Molecular dynamics simulations of sonic hedgehog-receptor and inhibitor complexes and their applications for potential anticancer agent discovery.

The sonic hedgehog (Shh) signaling pathway is necessary for a variety of development and differentiation during embryogenesis as well as maintenance and renascence of diverse adult tissues. However, an abnormal activation of the signaling pathway is related to various cancers. In this pathway, the Shh signaling transduction is facilitated by binding of Shh to its receptor protein, Ptch. In this study, we modeled the 3D structure of functionally important key loop peptides of Ptch based on homologous proteins. Using this loop model, the molecular interactions between the structural components present in the pseudo-active site of Shh and key residues of Ptch was investigated in atomic level through molecular dynamics (MD) simulations.

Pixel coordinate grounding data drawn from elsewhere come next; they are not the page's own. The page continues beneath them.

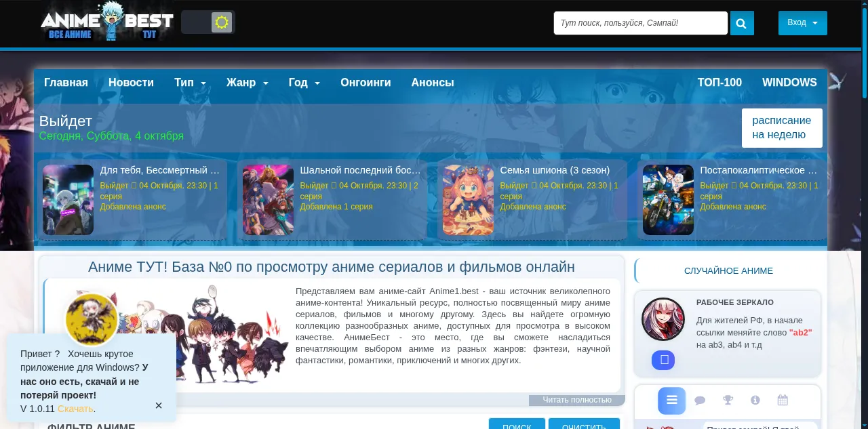Open the calendar tab icon
The width and height of the screenshot is (868, 429).
[783, 401]
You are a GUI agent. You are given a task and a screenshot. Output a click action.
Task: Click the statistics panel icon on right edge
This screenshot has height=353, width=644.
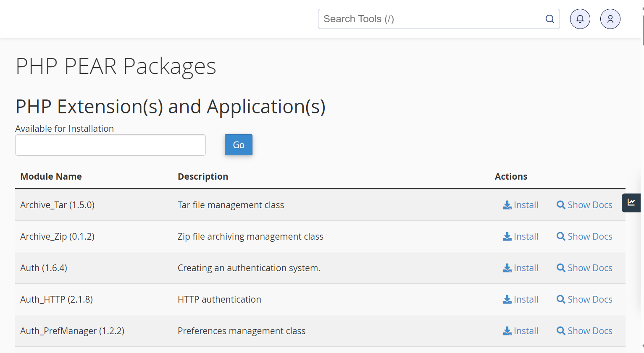point(631,203)
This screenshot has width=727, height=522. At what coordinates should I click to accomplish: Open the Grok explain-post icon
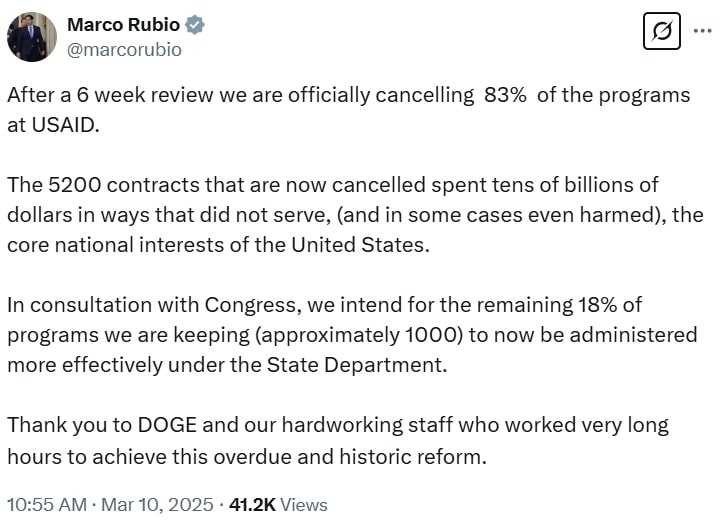click(662, 31)
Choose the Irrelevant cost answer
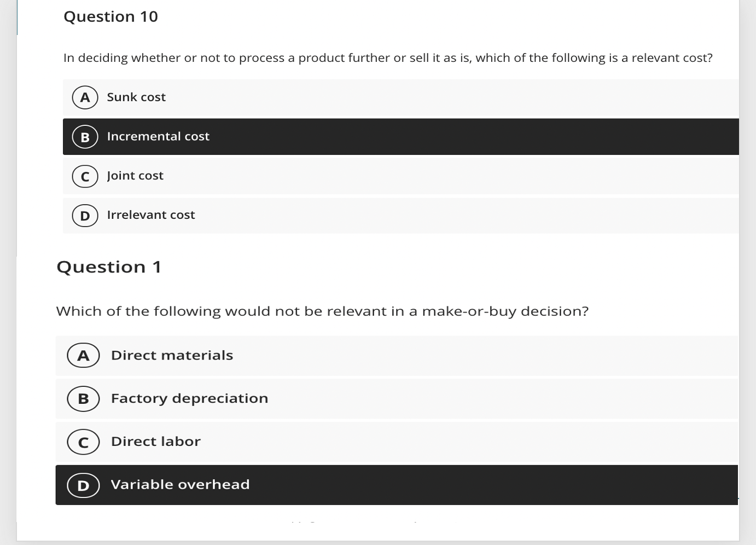 328,216
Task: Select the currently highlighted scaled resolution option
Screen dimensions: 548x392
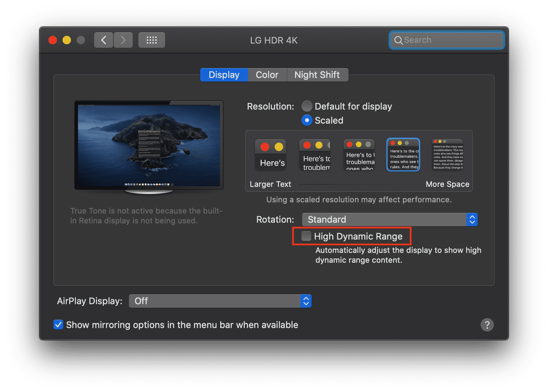Action: (x=403, y=155)
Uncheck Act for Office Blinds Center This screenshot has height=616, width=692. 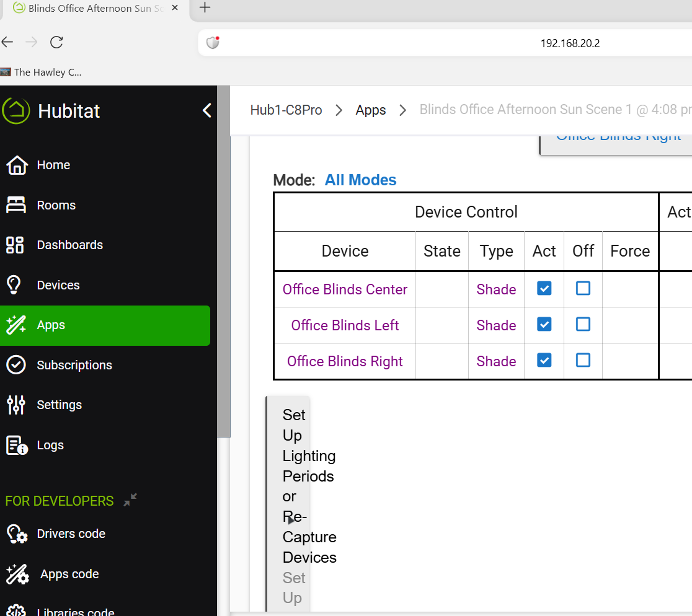[544, 288]
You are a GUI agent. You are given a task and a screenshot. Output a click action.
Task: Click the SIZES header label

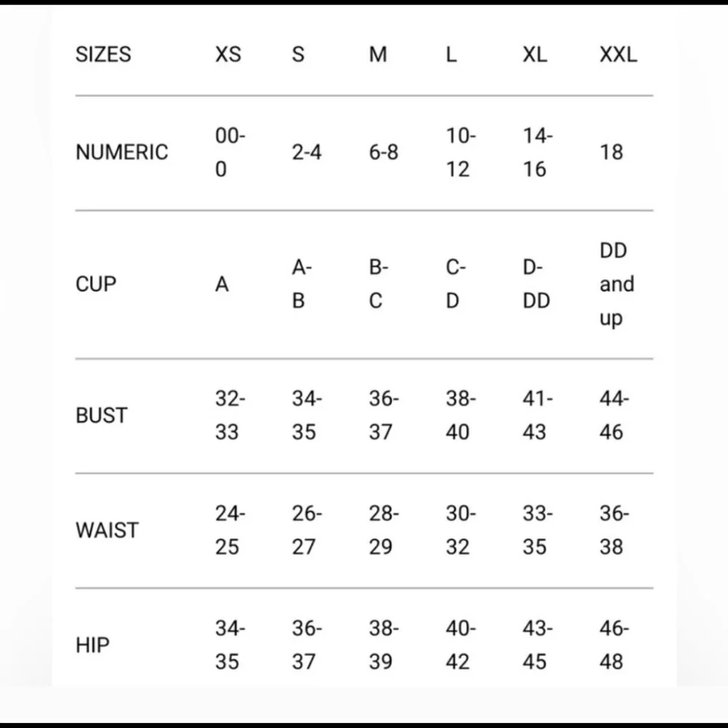103,55
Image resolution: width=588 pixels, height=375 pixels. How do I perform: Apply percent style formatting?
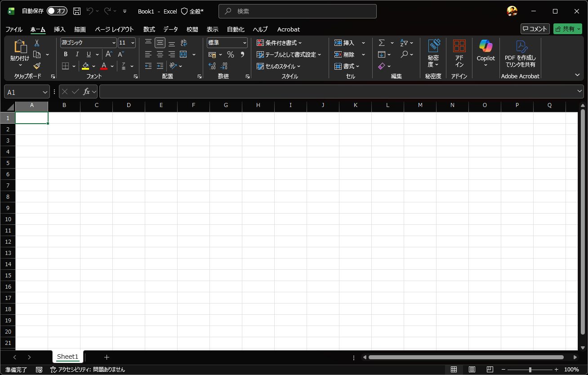click(230, 54)
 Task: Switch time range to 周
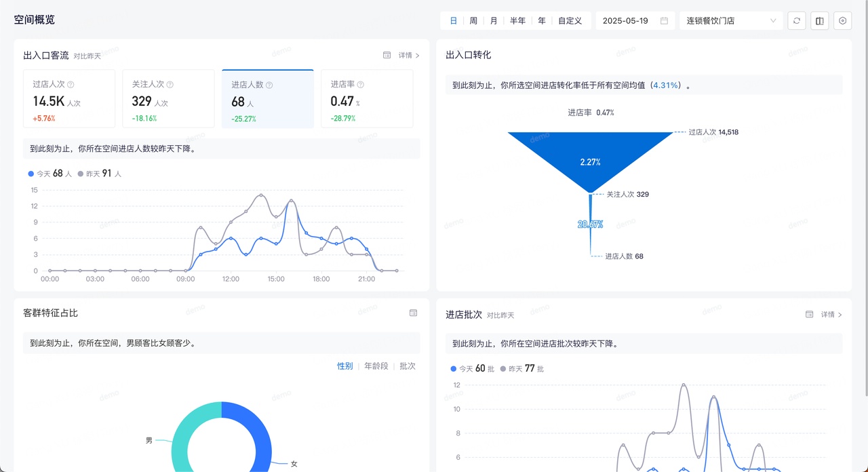point(473,21)
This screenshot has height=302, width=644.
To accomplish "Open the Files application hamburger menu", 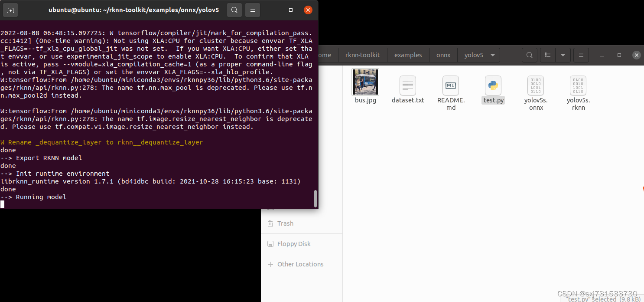I will coord(581,55).
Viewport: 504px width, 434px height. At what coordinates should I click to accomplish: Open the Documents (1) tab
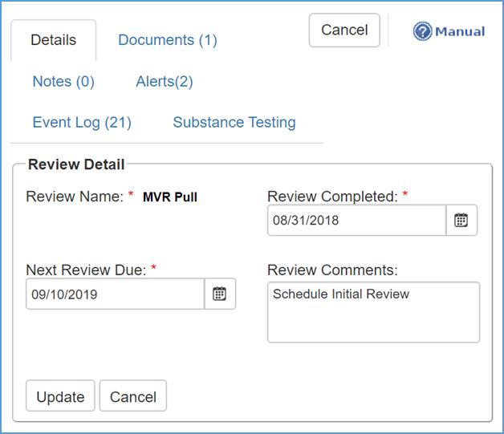pyautogui.click(x=168, y=40)
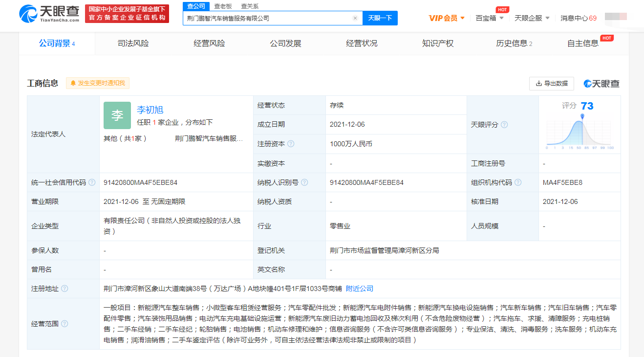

For the purpose of developing inhibitor candidates of the Shh signaling pathway, the Shh pseudo-active site of this interface region was selected as a target to block the direct binding between Shh and Ptch. Two different structure-based pharmacophore models were generated considering the key loop of Ptch and known inhibitor-induced conformational changes of the Shh through MD simulations. Finally two hit compounds were retrieved through a series of virtual screening combined with molecular docking simulations and we propose two hit compounds as potential inhibitory lead candidates to block the Shh signaling pathway based on their strong interactions to receptor or inhibitor induced conformations of the Shh.